Posted at 10:25 PM, Jul 29, 2019
and last updated 2019-07-30 18:04:18-04

BOISE — A moth infestation in the Packer John State Park near Smiths Ferry is killing trees and forcing the Idaho Department of Lands to conduct salvage timber sales.

The Douglas-fir tussock moth infestation has affected around 13,000 acres between Crouch and Smiths Ferry. It's causing an even greater fire risk and safety concerns and due to that, those salvage timber sales begin on Wednesday.

The Douglas-fir tussock moth is a moth that feeds on fir trees, "They eat the needles on the tree, and they also eat the new buds when it, you know, buds,” said Bob Pietras, with the Idaho Department of Lands.

It's an infestation that happens about every ten years or so, and often, trees can recover, but not this time around.

"A lot of times what they excrete and stuff gets on smaller trees and then, you know, that ends up killing those trees also," said Pietras.

The outbreak began around three years ago, and since, the moth infestation has affected nearly 13,000 acres of fir trees, and as fire season ramps up, that creates a big hazard.

“When the trees die, if there's any needles left, they end up dropping to the ground and that just adds fuel to the base of the tree,” said Pietras.

● **STORED DATA**
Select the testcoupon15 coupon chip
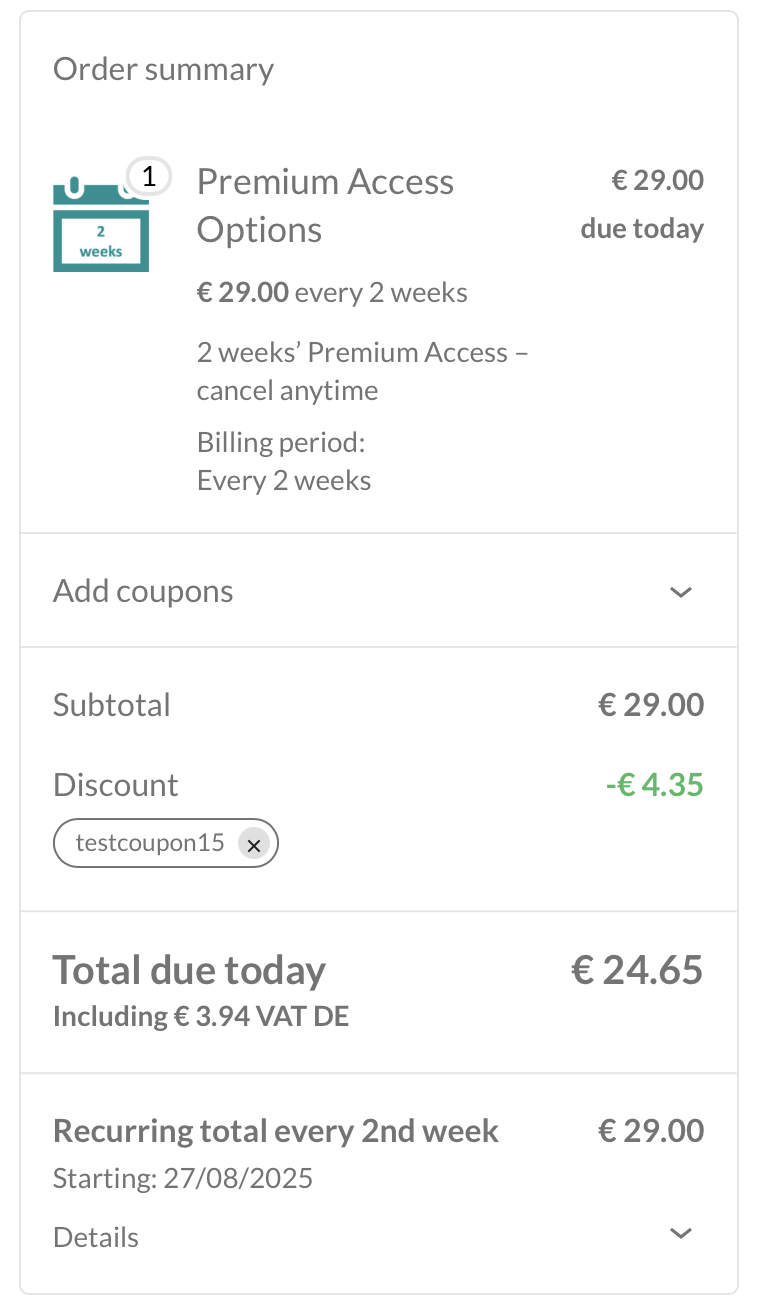This screenshot has width=782, height=1316. (166, 844)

● **SET TASKS**
1. How many acres has the moth infestation affected, according to the article on the Douglas-fir tussock moth outbreak?
2. Write the next few paragraphs of the article on the Douglas-fir tussock moth outbreak, starting after its final quote.
The material above comes from a separate source.

● **RESPONSES FOR EACH TASK**
1. Around 13,000 acres, between Crouch and Smiths Ferry.

2.
So to avoid that, the Idaho Department of Lands is preparing to auction off the timber from the dead trees.

"Once the trees are dead, we have basically about a year to harvest them before they start cracking or losing value," said Pietras.

And once they're auctioned, Pietras said there are some loggers that can have that volume of trees hauled off in a matter of months, but it's going to leave that area looking a little bare.

"And it's gonna take awhile for us to get it replanted and for those trees to look like the forest that it used to look like," Pietras.

But the IDL assures it will be replanted once the dead trees are hauled away.

To make this area less susceptible to an infestation like this in the future, the Idaho Department of Lands will be planting a different variety of tree species than what is there currently.